Figure 1.

The CENP-T N-terminal region is required for kinetochore localization of the Ndc80 complex. (A) Diagram showing the chicken CENP-T sequence and the tested deletion mutants in the CENP-T N-terminal region. ‘+’ or ‘−’ indicates whether the given deletion mutant can complement growth when endogenous CENP-T is depleted. (B) Graph showing the growth curve of cells expressing CENP-TΔ69–90 in the presence (red rectangle) or absence (blue diamond) of tetracycline to repress the expression of wild-type CENP-T. (C) Immunofluorescence analysis of cells expressing CENP-T Δ69–90 after 72 h in the presence (lower panel) or absence (upper panel) of tetracycline to repress the expression of wild-type CENP-T. Cells were probed for either CENP-T or Ndc80 and the kinetochore signal intensities of each protein were measured relative to an adjacent background signal.
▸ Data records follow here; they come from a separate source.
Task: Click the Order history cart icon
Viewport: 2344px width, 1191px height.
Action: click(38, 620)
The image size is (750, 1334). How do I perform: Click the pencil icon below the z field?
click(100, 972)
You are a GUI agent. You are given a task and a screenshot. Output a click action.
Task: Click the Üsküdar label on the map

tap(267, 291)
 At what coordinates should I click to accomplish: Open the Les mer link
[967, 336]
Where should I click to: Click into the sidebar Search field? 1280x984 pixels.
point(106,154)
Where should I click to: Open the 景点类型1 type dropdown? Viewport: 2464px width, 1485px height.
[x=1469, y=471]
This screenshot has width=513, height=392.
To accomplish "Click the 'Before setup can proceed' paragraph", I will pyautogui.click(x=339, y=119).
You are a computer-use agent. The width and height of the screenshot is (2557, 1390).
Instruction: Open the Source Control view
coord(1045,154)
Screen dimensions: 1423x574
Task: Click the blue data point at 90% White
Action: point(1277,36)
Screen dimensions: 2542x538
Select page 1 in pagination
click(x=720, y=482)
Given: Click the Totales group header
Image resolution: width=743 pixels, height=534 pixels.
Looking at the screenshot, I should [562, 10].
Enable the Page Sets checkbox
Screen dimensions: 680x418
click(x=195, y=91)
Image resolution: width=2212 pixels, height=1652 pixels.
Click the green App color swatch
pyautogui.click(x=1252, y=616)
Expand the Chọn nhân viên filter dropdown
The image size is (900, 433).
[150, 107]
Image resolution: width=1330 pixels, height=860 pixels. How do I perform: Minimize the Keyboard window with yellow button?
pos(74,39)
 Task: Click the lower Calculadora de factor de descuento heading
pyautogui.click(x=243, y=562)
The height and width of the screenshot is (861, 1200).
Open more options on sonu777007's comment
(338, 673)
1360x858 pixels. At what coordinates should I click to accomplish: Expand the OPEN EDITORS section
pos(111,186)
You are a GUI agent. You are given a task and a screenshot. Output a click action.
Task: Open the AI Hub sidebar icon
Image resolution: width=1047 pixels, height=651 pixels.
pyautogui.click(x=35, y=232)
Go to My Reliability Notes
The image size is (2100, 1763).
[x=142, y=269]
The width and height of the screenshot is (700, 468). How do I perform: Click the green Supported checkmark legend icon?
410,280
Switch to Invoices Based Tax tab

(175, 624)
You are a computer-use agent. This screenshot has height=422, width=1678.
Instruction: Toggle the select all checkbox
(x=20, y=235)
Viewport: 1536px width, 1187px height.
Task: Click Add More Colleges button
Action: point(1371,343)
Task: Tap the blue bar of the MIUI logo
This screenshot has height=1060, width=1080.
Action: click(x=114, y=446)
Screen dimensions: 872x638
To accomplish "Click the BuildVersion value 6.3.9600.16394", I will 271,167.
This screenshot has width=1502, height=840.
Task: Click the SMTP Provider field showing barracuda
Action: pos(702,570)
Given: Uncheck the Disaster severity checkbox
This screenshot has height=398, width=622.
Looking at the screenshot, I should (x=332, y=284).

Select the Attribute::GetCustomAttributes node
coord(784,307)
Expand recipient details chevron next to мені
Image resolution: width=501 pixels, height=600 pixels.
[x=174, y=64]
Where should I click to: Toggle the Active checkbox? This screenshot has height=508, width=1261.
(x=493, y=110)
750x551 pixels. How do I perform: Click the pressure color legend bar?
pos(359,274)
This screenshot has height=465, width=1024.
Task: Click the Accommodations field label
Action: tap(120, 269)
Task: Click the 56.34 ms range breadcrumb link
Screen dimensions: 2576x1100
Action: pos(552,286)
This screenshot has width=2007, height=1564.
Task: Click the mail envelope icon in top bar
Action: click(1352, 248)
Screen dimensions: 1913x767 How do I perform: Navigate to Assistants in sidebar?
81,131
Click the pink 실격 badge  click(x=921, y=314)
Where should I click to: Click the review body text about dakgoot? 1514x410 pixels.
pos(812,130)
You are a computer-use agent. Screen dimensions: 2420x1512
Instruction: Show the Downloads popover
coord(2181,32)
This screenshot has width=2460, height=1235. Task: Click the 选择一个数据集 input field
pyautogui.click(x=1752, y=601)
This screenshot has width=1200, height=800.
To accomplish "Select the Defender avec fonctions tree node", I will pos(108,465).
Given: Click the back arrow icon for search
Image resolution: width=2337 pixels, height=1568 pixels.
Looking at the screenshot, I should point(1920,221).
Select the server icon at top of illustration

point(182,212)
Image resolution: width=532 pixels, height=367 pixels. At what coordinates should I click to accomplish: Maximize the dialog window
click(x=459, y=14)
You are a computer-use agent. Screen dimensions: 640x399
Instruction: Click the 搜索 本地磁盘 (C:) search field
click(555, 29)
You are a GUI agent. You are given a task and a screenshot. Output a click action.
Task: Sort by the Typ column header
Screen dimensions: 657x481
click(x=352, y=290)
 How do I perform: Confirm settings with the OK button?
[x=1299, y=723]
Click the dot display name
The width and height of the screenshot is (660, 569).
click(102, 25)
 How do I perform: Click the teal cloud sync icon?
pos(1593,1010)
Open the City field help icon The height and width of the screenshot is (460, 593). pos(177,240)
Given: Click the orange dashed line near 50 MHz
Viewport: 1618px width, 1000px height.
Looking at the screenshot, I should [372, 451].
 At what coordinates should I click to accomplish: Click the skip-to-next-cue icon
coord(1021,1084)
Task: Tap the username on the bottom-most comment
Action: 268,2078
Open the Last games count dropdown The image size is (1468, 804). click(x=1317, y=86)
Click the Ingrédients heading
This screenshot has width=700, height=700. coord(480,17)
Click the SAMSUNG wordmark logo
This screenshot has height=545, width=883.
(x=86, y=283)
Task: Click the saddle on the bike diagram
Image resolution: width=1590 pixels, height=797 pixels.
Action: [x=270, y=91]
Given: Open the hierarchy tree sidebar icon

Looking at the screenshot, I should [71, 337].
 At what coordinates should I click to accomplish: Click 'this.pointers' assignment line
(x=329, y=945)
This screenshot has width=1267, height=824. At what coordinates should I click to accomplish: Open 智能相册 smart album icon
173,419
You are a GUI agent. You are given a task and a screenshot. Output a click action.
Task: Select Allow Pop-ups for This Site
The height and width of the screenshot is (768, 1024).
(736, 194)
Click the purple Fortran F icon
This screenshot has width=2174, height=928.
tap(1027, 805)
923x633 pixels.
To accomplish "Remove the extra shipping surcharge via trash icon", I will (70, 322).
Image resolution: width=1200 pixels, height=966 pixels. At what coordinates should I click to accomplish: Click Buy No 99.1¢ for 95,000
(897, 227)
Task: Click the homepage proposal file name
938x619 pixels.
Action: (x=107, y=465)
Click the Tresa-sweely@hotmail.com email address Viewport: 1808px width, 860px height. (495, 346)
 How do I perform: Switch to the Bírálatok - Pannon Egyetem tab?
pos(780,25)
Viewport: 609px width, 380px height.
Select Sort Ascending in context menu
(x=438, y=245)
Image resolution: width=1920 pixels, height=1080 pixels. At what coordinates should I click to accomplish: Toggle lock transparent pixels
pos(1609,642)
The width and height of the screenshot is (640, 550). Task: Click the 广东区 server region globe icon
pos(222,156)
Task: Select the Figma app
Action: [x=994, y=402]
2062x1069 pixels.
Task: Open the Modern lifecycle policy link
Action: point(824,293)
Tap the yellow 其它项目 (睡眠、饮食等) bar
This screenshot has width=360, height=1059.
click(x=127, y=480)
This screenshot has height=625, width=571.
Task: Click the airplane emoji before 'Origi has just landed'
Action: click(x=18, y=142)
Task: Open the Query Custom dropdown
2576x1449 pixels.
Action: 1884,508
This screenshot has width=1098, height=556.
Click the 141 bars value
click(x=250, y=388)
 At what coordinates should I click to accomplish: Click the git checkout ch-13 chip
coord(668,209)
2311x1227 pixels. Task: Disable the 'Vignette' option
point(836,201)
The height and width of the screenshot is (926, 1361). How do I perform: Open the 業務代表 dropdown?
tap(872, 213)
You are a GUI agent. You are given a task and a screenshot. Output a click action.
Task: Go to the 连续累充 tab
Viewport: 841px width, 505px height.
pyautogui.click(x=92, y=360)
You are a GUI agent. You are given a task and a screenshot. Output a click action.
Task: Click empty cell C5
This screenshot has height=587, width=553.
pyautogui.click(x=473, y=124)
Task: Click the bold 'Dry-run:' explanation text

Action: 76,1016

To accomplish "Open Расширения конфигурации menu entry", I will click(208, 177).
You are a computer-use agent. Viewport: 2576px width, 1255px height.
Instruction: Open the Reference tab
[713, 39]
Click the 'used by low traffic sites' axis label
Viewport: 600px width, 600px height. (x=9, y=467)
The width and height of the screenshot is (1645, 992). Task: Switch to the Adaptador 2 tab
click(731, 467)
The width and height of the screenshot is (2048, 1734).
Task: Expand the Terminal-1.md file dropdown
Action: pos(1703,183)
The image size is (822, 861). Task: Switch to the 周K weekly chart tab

Bar, 10 μm. (D) Immunofluorescence analysis of cells in which expression of CENP-T is replaced with a Spc25-Δ1–90-CENP-T fusion protein. Ndc80 localizes to kinetochores in these cells, unlike the CENP-T Δ69–90 mutant alone in (C). (E) Cell viability analysis for CENP-T conditional knockout cells in the presence (CENP-T OFF) or absence (CENP-T ON) of tetracycline, or expressing a Spc25-Δ1–90 CENP-T fusion protein in the presence of tetracycline (CENP-T OFF+Spc25-Δ1–90 CENP-T).